» **INSTRUCTIONS TO FOLLOW**
In the entries below, identify every line with the string "computer" and copy it.

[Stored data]
┌──

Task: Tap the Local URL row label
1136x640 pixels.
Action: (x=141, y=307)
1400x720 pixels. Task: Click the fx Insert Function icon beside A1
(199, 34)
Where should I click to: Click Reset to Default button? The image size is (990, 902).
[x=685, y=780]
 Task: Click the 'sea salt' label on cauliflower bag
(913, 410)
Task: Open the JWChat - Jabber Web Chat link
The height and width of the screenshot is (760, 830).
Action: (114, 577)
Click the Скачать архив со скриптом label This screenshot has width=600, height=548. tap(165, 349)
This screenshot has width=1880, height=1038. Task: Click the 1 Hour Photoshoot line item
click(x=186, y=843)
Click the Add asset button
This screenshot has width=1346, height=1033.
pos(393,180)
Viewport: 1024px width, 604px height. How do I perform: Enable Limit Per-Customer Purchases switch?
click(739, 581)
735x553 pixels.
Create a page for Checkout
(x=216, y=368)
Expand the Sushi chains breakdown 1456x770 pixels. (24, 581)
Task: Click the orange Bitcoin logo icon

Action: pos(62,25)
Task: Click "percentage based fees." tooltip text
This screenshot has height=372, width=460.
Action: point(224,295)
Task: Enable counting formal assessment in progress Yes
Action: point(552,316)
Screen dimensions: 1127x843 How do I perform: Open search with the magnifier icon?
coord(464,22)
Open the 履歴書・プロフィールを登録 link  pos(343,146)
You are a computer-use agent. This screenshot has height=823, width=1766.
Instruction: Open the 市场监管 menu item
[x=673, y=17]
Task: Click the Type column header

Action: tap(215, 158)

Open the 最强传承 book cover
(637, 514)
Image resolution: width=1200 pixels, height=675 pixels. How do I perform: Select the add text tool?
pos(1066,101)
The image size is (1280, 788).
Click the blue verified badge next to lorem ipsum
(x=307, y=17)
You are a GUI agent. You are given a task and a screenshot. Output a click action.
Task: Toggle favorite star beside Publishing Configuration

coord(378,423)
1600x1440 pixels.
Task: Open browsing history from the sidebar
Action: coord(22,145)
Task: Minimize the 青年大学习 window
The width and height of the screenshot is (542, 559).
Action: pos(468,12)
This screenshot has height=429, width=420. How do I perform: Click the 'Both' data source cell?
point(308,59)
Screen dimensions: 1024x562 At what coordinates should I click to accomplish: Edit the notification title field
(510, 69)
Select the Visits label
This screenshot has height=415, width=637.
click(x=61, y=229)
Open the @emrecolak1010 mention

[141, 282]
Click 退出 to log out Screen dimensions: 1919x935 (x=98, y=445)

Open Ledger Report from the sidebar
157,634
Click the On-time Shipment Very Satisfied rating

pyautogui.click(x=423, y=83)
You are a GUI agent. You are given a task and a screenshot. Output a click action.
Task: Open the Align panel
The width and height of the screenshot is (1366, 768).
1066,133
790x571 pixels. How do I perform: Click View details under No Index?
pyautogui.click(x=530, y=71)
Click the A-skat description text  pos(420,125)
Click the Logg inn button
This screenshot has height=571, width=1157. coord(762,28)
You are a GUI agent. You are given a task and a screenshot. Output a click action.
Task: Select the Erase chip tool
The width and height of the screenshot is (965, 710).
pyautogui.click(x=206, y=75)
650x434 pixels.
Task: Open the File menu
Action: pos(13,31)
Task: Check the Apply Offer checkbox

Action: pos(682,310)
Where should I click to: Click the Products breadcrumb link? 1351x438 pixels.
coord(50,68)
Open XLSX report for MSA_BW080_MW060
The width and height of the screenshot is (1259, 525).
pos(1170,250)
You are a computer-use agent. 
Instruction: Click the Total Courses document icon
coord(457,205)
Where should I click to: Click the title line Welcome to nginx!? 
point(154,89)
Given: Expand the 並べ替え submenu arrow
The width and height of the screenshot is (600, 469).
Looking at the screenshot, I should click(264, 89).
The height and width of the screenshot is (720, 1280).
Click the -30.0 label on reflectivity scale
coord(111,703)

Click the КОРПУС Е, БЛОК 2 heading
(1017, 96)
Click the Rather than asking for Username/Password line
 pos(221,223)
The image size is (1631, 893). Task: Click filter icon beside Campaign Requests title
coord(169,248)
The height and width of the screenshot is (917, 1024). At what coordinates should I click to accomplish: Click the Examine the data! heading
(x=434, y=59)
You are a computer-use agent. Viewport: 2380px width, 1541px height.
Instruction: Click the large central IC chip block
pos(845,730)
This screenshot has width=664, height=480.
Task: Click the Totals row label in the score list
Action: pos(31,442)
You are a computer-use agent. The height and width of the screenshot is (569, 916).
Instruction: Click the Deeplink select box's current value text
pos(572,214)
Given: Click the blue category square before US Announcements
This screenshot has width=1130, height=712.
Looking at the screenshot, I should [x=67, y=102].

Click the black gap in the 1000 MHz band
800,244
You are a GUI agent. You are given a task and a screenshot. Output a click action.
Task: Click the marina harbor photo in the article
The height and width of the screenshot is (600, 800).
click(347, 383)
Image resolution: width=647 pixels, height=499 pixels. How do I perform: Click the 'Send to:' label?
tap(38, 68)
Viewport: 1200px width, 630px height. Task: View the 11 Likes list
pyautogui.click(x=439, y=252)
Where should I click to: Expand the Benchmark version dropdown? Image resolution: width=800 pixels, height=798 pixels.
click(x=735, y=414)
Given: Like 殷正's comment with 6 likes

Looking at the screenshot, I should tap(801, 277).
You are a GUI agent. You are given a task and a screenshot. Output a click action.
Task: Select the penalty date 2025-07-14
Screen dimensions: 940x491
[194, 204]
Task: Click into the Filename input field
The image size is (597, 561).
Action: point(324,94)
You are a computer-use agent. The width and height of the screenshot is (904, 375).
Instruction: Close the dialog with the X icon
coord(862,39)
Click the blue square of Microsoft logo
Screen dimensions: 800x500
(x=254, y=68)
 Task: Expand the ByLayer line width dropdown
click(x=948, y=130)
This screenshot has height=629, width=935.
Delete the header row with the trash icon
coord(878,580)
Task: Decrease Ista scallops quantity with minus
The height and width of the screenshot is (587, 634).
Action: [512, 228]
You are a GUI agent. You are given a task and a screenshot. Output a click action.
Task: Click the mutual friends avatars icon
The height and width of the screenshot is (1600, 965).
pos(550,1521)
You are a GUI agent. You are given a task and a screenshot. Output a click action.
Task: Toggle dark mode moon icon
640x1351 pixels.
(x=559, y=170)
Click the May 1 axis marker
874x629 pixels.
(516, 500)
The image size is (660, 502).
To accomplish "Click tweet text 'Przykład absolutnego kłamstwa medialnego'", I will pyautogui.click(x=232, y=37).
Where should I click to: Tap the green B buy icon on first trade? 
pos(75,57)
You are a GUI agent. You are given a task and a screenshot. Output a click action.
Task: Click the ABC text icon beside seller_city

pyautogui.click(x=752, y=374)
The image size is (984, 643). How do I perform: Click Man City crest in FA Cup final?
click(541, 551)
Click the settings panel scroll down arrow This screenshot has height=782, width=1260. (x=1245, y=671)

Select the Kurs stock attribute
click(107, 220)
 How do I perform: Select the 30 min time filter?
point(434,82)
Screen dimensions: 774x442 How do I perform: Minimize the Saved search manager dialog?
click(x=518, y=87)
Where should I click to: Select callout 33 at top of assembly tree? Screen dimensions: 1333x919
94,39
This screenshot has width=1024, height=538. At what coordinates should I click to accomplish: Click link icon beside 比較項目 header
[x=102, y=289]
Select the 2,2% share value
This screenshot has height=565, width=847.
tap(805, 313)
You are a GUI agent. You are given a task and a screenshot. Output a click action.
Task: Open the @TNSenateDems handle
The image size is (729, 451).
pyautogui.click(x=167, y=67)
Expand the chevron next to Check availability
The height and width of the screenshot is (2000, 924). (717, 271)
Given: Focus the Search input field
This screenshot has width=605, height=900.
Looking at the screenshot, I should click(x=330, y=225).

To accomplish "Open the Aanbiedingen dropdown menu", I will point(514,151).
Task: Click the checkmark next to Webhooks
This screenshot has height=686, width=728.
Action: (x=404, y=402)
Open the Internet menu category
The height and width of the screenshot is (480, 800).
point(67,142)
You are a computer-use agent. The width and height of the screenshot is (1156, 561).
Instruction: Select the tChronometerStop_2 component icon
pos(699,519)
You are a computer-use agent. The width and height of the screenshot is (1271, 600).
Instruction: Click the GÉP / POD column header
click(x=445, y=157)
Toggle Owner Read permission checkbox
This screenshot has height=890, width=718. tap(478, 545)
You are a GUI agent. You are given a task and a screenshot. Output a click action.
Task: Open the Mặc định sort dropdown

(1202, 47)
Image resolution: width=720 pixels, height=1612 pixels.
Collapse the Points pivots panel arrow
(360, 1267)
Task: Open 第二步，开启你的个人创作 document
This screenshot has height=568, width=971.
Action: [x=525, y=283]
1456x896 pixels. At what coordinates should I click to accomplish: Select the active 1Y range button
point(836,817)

└──

» **OUTPUT BELOW**
You are a computer-use agent. This screenshot has height=823, width=1766.
You are a computer-use agent. 
You are a computer-use agent. Viewport: 2380px width, 1541px height.
You are a computer-use agent. The height and width of the screenshot is (569, 916).
You are a computer-use agent. The width and height of the screenshot is (904, 375).
You are a computer-use agent. The width and height of the screenshot is (1156, 561).
You are a computer-use agent. The width and height of the screenshot is (1271, 600).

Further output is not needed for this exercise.